Royal Lane has a gay deacon and a lesbian deacon, he added, pointing to them as gifted and committed individuals. Royal Lane does not ask if its members with homosexual orientation are practicing homosexuals any more than it asks its single members if they are celibate, he noted.

“We just say: ‘Come as you are. We will lead by example,’” Washington said.

Christian churches constitute the only society on earth where people are admitted into membership based on their acknowledged unworthiness, he noted.

Gospel includes repentance, BGCT president stresses

Randel Everett

BGCT Executive Director Randel Everett speaks about the resolution to distance the convention from Royal Lane Baptist Church in Dallas.

BGCT President David Lowrie agreed churches should be open to all people, recognizing all people who come to Christ must acknowledge their sin. However, he added, the gospel also includes a call to repentance.

“To repent means acknowledging the brokenness that is in all of us and acknowledging that change is possible,” he said.

Churches have a responsibility to preach and model the whole gospel—accepting sinners just as they are, but also telling them they do not have to remain as they always have been, he insisted.

Churches also must exercise discernment in how they select leaders, he added.

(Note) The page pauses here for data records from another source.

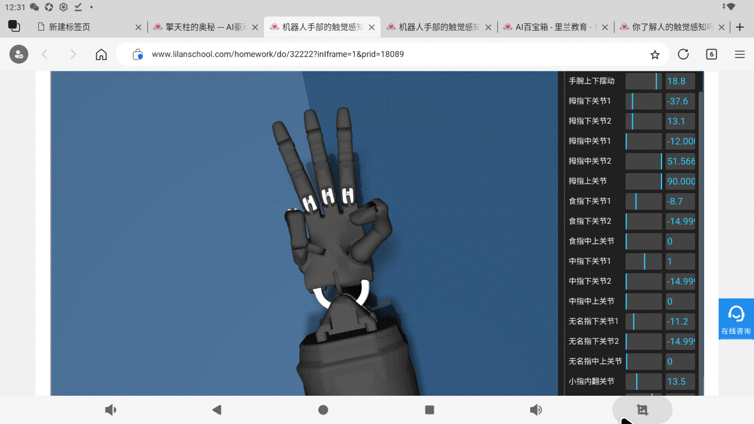Open the tab counter showing 6
Viewport: 754px width, 424px height.
[x=712, y=54]
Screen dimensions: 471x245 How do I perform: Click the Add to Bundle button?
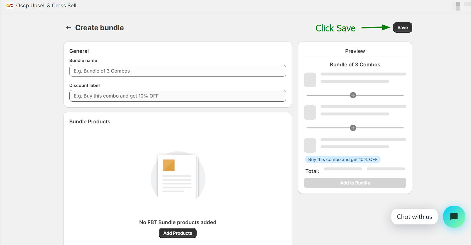[x=355, y=183]
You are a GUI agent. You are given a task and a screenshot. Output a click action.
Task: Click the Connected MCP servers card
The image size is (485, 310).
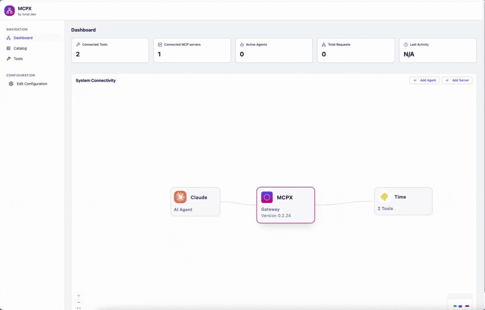point(192,50)
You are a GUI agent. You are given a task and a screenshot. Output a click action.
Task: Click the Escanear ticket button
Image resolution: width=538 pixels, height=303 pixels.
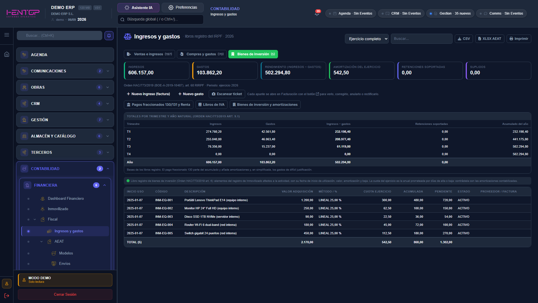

Quoting the late Cecil Sherman, former pastor of Broadway Baptist Church in Fort Worth and founding coordinator of the Cooperative Baptist Fellowship, Lowrie said, “We cannot compromise in the area of leadership.”

Church declares its inclusiveness

The board’s action followed the precedent set in 1998 when the BGCT Executive Board learned University Baptist Church in Austin ordained a gay deacon and noted that action on its website.

On Feb. 14, Royal Lane Baptist Church’s deacons voted to approve new wording for the church’s website, emphasizing its inclusive stance.

“Royal Lane Baptist Church is an inclusive, multi-generational congregation joined in Christian community. We are a vibrant mosaic of varied racial identities, ethnicities, sexual orientations and denominational backgrounds,” the church’s website stated.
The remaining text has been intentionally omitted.